Exercise prompt:
Gather every line of the items below that contains the string "height", matching case exactly.

Task material:

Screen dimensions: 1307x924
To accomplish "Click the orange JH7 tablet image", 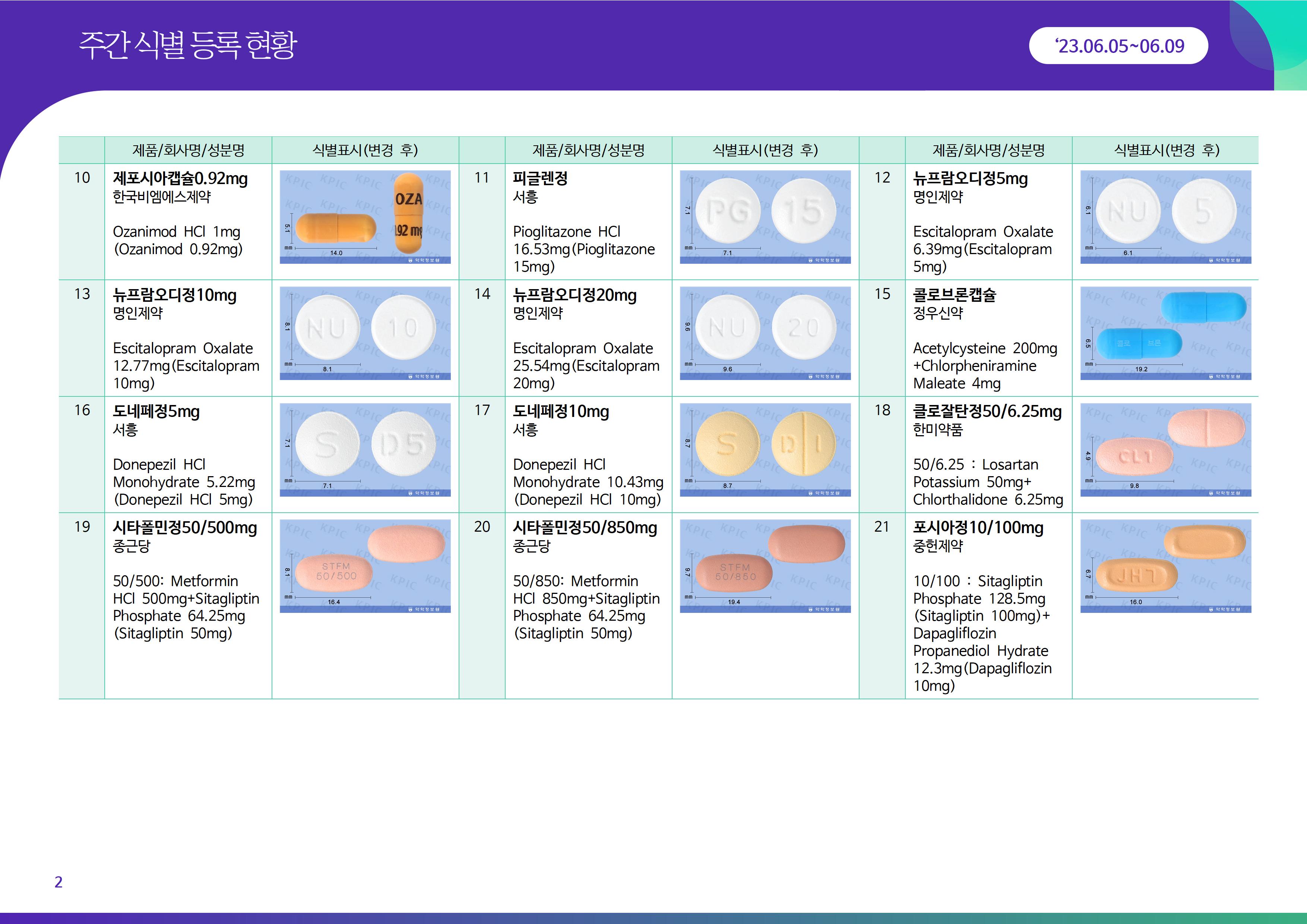I will click(x=1165, y=566).
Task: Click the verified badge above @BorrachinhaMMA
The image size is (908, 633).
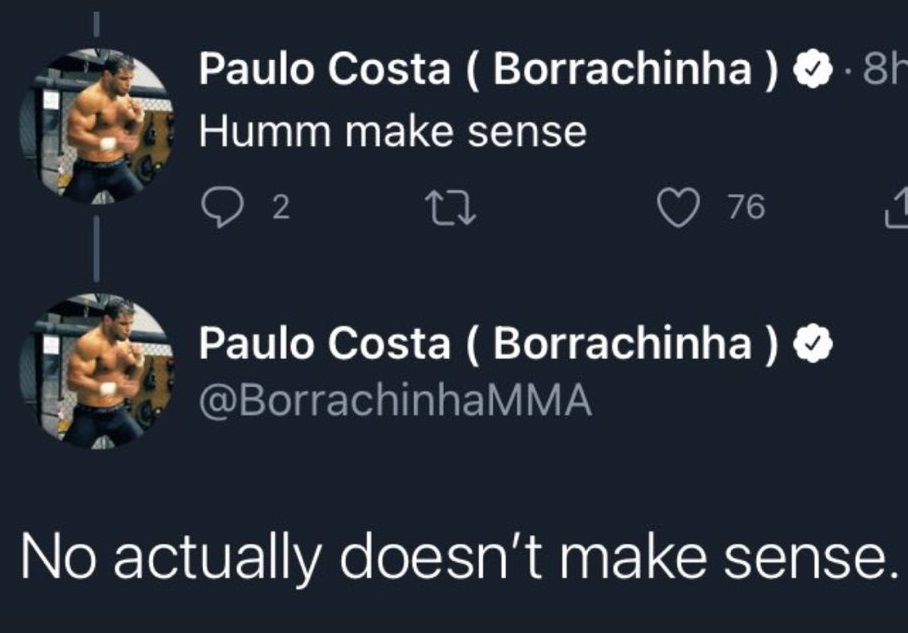Action: (x=811, y=344)
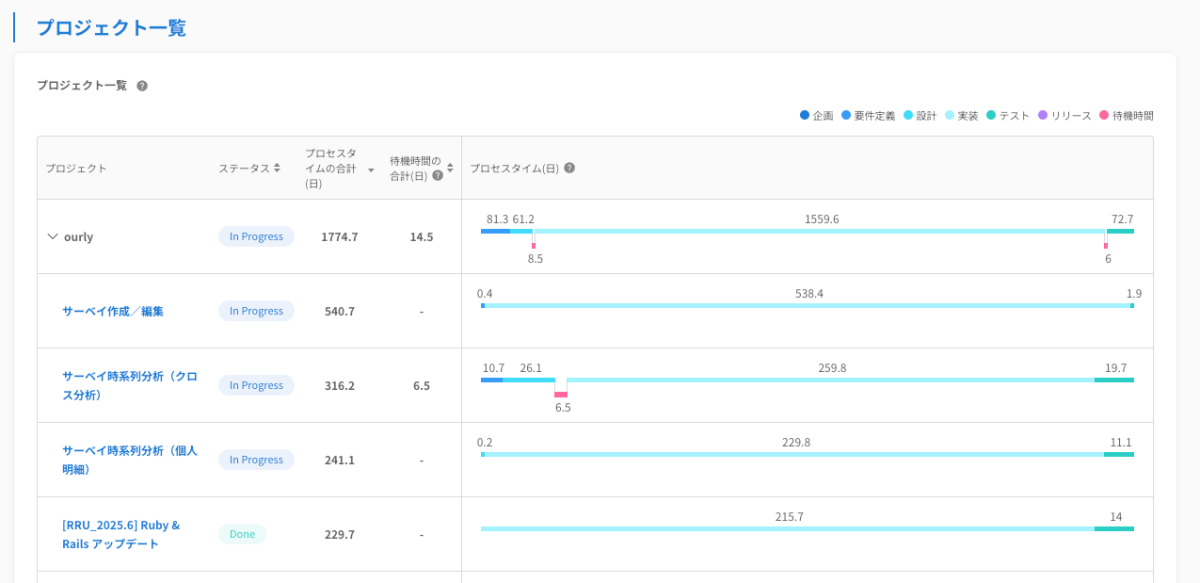1200x583 pixels.
Task: Click help icon next to プロセスタイム(日) header
Action: coord(569,168)
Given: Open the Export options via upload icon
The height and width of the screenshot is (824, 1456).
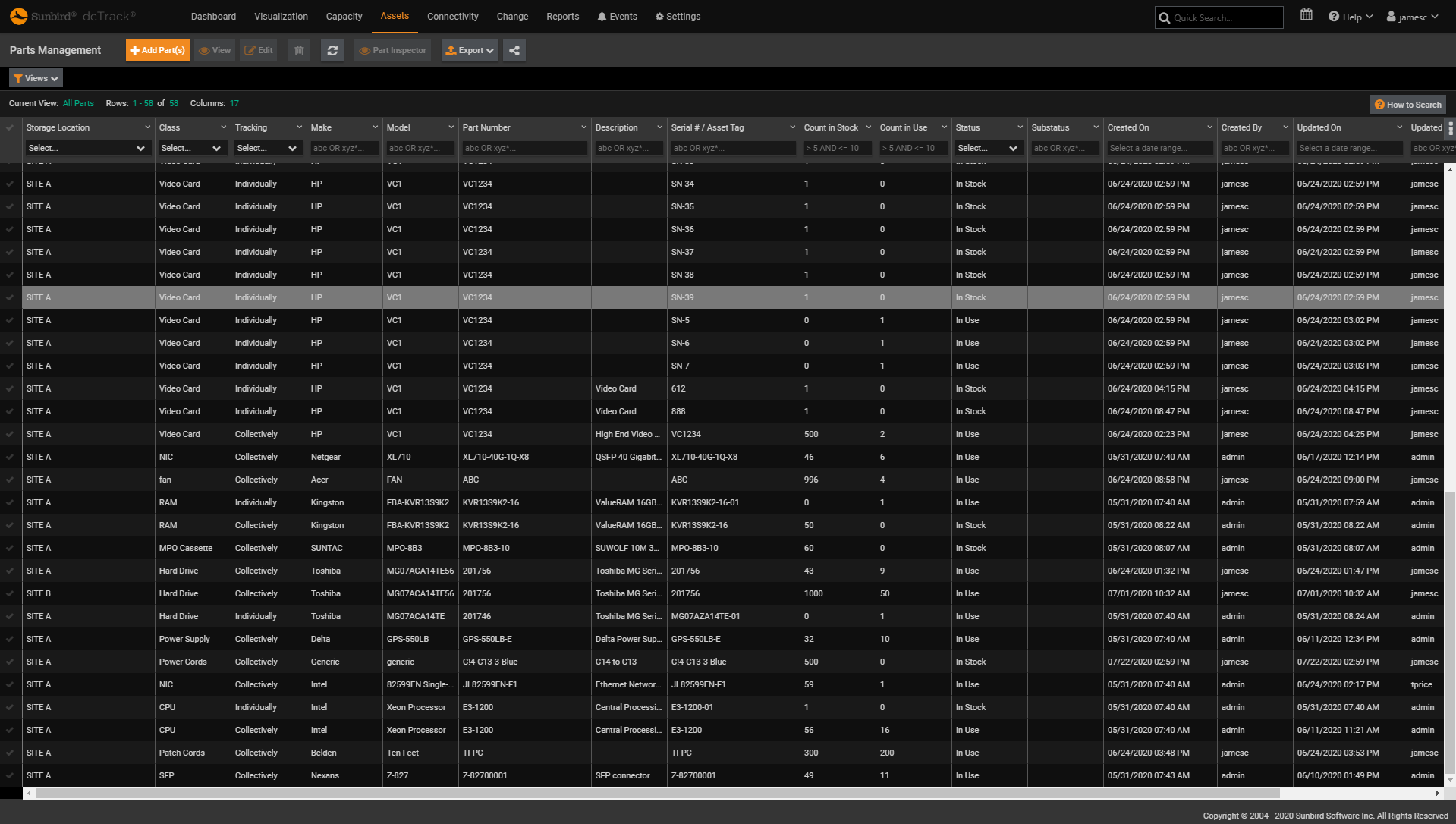Looking at the screenshot, I should [x=469, y=50].
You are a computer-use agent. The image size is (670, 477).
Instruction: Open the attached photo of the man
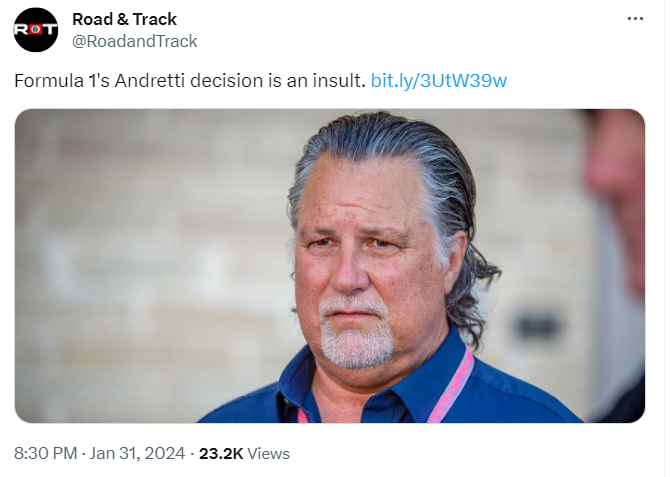click(x=329, y=266)
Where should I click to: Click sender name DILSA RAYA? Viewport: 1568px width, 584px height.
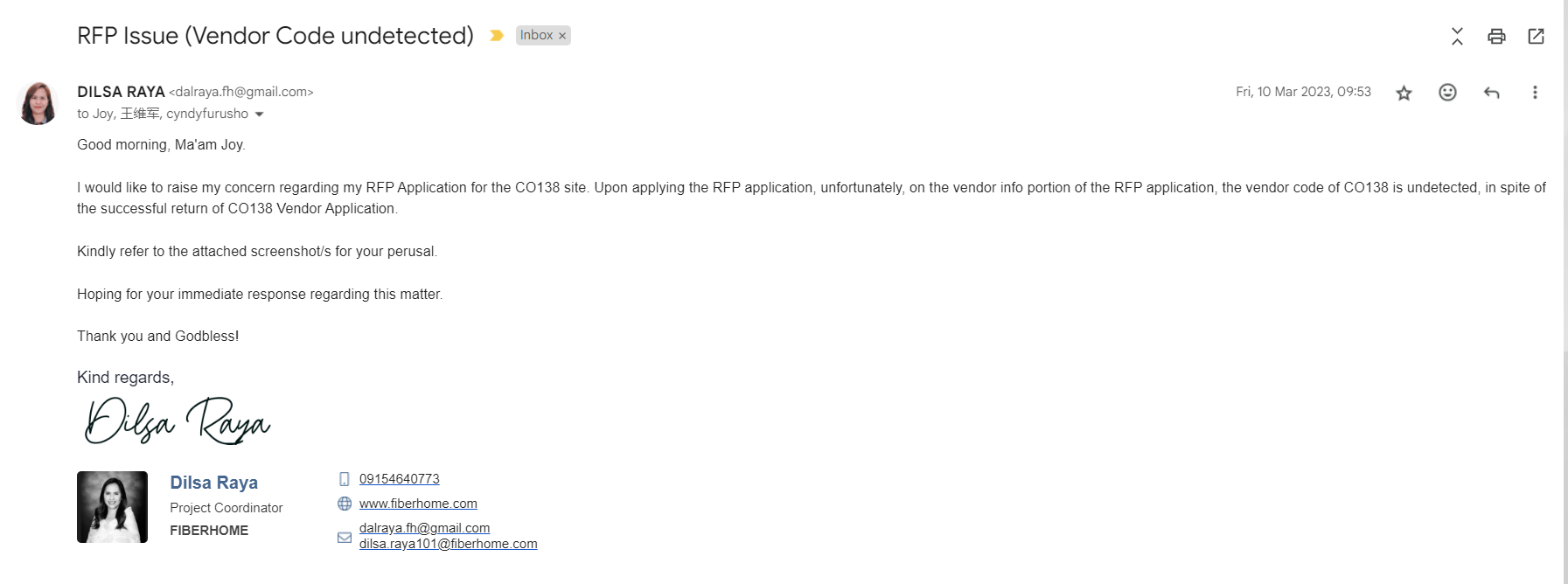point(121,92)
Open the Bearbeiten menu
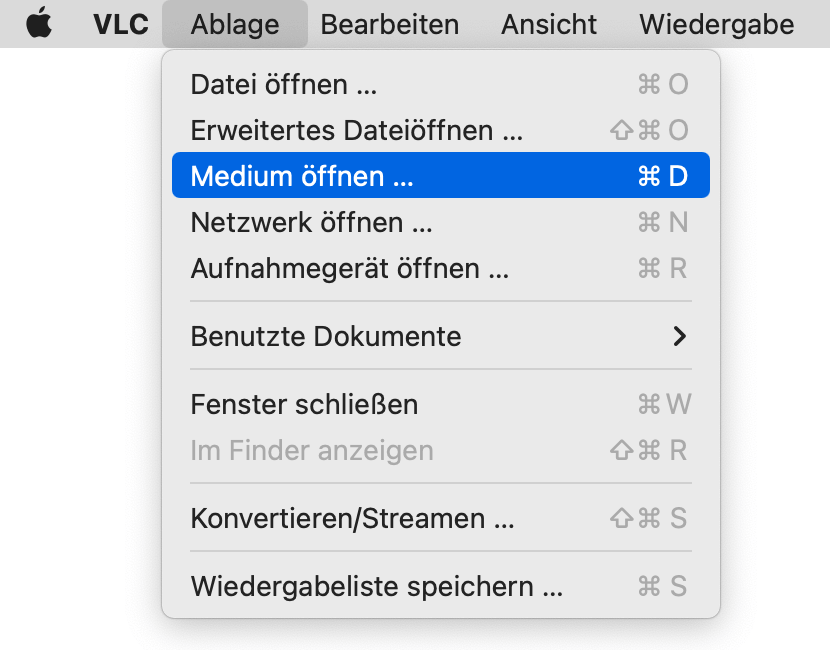Screen dimensions: 830x650 pos(390,24)
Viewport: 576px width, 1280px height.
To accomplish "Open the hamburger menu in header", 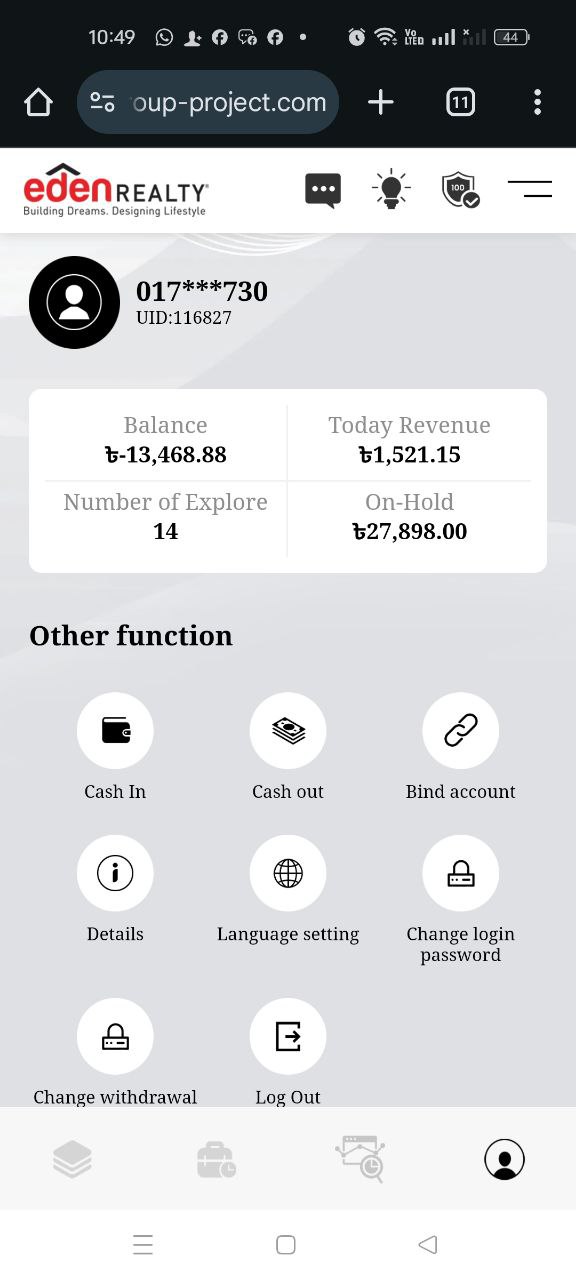I will 530,189.
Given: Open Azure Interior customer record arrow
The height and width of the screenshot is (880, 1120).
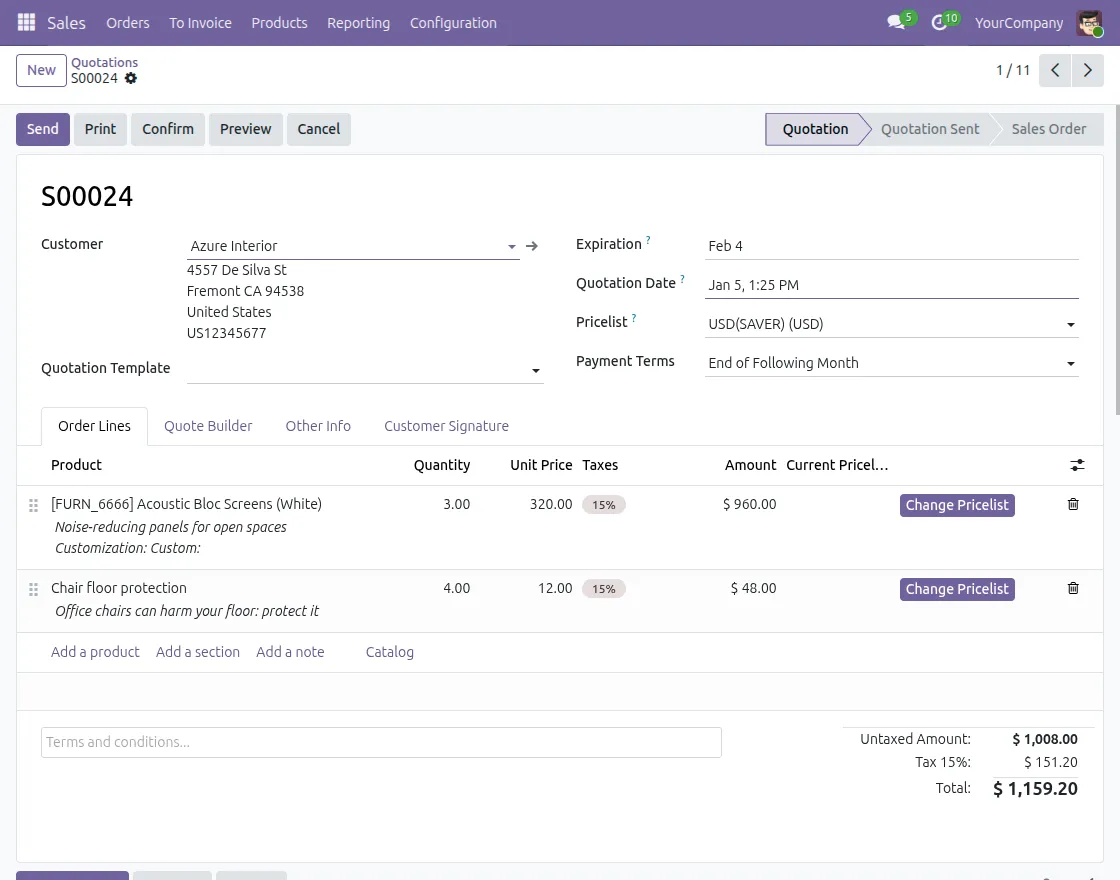Looking at the screenshot, I should click(x=532, y=246).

Exercise output:
The height and width of the screenshot is (824, 1456).
Where should I click to: Click sender name DILSA RAYA? Viewport: 1568px width, 584px height.
Viewport: 576px width, 1280px height.
The height and width of the screenshot is (880, 1120).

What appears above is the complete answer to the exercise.